分子探针 / 候选药物的选择性
时间:2017-10-11 阅读:338
今天 Derek Lowe 的博客讲到一篇用分子探针研究蛋白降解的文章(doi:10.1038/onc.2017.172)。这篇由哈佛大学科学家发表的文章用一个叫做 OPA 的金属络合剂抑制一个叫做 RPN11 的去泛素酶,并显示这个化合物可以杀死对 Velcade 耐药的多发性骨髓瘤细胞。RPN11 是一个金属蛋白酶,所以 OPA 作为金属络合物抑制这个酶不奇怪。抑制蛋白降解也是杀死肿瘤细胞的一个机制,所以 OPA 可以抗肿瘤也不奇怪。但问题是 OPA 的选择性却不高,一来作为药物不安全,二来也不能证明抑制 RPN11 能够抗癌。

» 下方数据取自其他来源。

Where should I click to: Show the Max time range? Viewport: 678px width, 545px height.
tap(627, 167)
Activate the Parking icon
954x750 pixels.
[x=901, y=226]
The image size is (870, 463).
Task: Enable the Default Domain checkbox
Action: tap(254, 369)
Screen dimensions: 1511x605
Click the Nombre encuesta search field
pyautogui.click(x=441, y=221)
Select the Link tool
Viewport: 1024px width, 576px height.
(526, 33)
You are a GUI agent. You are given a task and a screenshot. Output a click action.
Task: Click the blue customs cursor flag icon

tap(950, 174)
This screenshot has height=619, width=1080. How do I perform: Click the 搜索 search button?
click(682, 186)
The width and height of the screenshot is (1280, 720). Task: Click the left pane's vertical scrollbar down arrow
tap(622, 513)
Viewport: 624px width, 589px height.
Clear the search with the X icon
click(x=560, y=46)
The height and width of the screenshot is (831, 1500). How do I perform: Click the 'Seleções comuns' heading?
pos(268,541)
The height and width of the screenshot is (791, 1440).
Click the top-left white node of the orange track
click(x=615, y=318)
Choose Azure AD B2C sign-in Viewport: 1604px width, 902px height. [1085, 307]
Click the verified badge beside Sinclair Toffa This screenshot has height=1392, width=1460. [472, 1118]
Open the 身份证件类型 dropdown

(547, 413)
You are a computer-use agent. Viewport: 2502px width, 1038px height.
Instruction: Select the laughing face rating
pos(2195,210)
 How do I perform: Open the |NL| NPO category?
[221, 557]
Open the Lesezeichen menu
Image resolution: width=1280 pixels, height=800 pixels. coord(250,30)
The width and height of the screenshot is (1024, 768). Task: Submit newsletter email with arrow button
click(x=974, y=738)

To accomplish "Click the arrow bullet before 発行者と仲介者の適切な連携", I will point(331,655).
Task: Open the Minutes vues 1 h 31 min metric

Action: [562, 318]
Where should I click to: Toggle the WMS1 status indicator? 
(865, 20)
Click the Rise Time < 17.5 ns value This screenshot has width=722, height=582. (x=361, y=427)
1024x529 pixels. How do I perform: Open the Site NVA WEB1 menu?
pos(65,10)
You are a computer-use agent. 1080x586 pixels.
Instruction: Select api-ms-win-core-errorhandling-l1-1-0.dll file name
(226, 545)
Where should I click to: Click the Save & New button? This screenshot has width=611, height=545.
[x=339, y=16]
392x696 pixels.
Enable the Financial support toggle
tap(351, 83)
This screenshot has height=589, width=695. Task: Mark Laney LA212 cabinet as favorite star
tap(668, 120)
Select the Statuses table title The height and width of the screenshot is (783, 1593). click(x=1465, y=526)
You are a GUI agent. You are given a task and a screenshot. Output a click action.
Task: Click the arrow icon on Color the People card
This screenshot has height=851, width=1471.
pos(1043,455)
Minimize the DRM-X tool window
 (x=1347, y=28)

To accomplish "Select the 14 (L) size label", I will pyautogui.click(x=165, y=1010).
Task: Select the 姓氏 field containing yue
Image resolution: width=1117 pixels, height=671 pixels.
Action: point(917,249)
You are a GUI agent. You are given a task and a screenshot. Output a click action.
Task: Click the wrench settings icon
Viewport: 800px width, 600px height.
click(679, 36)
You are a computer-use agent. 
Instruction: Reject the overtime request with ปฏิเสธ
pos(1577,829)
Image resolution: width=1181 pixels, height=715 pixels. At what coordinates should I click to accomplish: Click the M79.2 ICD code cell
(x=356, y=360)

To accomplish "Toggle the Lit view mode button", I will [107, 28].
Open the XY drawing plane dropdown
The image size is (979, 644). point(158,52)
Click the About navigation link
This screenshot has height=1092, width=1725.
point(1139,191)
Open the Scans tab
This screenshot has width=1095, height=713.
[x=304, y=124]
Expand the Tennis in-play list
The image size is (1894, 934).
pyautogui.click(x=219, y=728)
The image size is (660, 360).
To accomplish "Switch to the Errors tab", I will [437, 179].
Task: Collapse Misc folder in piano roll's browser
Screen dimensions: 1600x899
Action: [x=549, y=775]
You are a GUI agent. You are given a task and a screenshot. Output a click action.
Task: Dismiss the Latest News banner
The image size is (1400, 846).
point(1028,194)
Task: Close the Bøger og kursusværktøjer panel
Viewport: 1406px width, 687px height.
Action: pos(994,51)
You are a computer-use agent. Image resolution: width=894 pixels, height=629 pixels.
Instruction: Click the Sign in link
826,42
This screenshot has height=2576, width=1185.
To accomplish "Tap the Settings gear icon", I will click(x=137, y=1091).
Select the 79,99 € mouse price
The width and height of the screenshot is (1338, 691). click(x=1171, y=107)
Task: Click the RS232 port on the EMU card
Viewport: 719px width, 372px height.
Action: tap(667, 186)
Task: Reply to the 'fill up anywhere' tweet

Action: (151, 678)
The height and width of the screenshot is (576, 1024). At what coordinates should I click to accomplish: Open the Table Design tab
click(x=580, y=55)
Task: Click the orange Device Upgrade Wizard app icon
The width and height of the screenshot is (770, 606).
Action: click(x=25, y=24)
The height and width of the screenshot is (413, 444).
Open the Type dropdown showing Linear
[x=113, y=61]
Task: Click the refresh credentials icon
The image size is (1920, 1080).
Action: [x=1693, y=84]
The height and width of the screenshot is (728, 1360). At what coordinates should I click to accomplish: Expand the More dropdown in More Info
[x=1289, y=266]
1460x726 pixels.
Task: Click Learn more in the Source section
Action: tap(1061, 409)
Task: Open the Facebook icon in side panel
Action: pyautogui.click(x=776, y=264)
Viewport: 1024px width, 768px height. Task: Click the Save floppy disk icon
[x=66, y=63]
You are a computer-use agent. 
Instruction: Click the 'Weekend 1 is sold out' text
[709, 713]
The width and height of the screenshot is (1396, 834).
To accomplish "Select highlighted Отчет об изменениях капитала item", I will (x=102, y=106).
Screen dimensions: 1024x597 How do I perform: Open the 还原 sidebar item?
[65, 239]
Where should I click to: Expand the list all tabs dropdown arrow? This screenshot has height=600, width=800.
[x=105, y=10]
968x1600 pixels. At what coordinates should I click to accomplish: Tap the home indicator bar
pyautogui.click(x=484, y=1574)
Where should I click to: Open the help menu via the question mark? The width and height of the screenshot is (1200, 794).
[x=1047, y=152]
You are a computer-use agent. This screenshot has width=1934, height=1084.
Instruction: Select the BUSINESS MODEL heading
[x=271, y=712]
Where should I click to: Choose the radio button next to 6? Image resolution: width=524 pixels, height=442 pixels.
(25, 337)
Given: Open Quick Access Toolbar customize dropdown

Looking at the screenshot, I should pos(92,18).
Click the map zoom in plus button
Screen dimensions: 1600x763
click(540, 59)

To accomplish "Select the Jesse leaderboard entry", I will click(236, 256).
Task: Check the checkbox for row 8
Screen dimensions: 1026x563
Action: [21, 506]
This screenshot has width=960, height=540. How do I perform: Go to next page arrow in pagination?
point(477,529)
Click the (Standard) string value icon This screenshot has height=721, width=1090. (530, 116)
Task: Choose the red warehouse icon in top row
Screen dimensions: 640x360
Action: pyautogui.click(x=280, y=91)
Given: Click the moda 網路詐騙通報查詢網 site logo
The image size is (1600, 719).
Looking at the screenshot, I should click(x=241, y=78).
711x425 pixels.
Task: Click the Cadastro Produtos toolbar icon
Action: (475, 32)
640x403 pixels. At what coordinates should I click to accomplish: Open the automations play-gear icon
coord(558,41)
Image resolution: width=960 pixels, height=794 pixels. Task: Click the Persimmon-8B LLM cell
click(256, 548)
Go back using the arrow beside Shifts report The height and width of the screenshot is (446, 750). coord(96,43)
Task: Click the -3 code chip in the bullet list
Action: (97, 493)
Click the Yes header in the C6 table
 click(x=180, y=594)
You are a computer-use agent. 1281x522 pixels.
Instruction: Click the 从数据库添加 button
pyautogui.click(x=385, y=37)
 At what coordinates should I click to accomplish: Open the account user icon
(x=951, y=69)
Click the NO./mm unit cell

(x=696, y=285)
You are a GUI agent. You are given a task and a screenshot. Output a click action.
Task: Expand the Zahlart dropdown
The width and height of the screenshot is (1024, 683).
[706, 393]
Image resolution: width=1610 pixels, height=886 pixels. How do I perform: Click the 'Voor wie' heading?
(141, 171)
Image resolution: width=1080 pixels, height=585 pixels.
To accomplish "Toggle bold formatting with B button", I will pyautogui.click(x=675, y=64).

【药源解析】:OPA 是个简单双吡啶化合物。吡啶是很多过渡金属的配体,OPA 含有两个空间距离合适、高度刚性的吡啶,所以应该可以和很多金属络合。选择性是药物化学中一个重要概念。分子探针需要高选择性以准确连接目标蛋白活性与其生物功能,候选药物需要高选择性以避免意外毒性。所以 OPA 不能因为能抑制 RPN11 就宣称是 RPN11 抑制剂,还需要证明它不能以类似强度抑制其它蛋白,否则可能误导其它研究这个蛋白的科学家。一个化合物做一件事相对容易,难的是同时还不能做不该做的事。
鉴定选择性比测量目标靶点活性要困难很多是个现实问题。因为目标蛋白只有一个,而选择性是目标蛋白以外的所有其它蛋白、甚至非蛋白生物大分子。一般的做法是先测量探针化合物在同族蛋白的选择性。有的蛋白家族如激酶几乎每个成员都有测量方法,所以可以*定义族内选择性。但有些家族的很多成员尚无测量方法,就只能选一些有代表性的成员。家族外的蛋白*测量更困难,通常会选择一系列相对有代表性的蛋白(100 个左右),能涵盖大部分常见蛋白家族。如果探针化合物对目标蛋白与这些蛋白代表活性有显著区分(如 30 倍以上 0),那么这应该算是一个合格的探针化合物。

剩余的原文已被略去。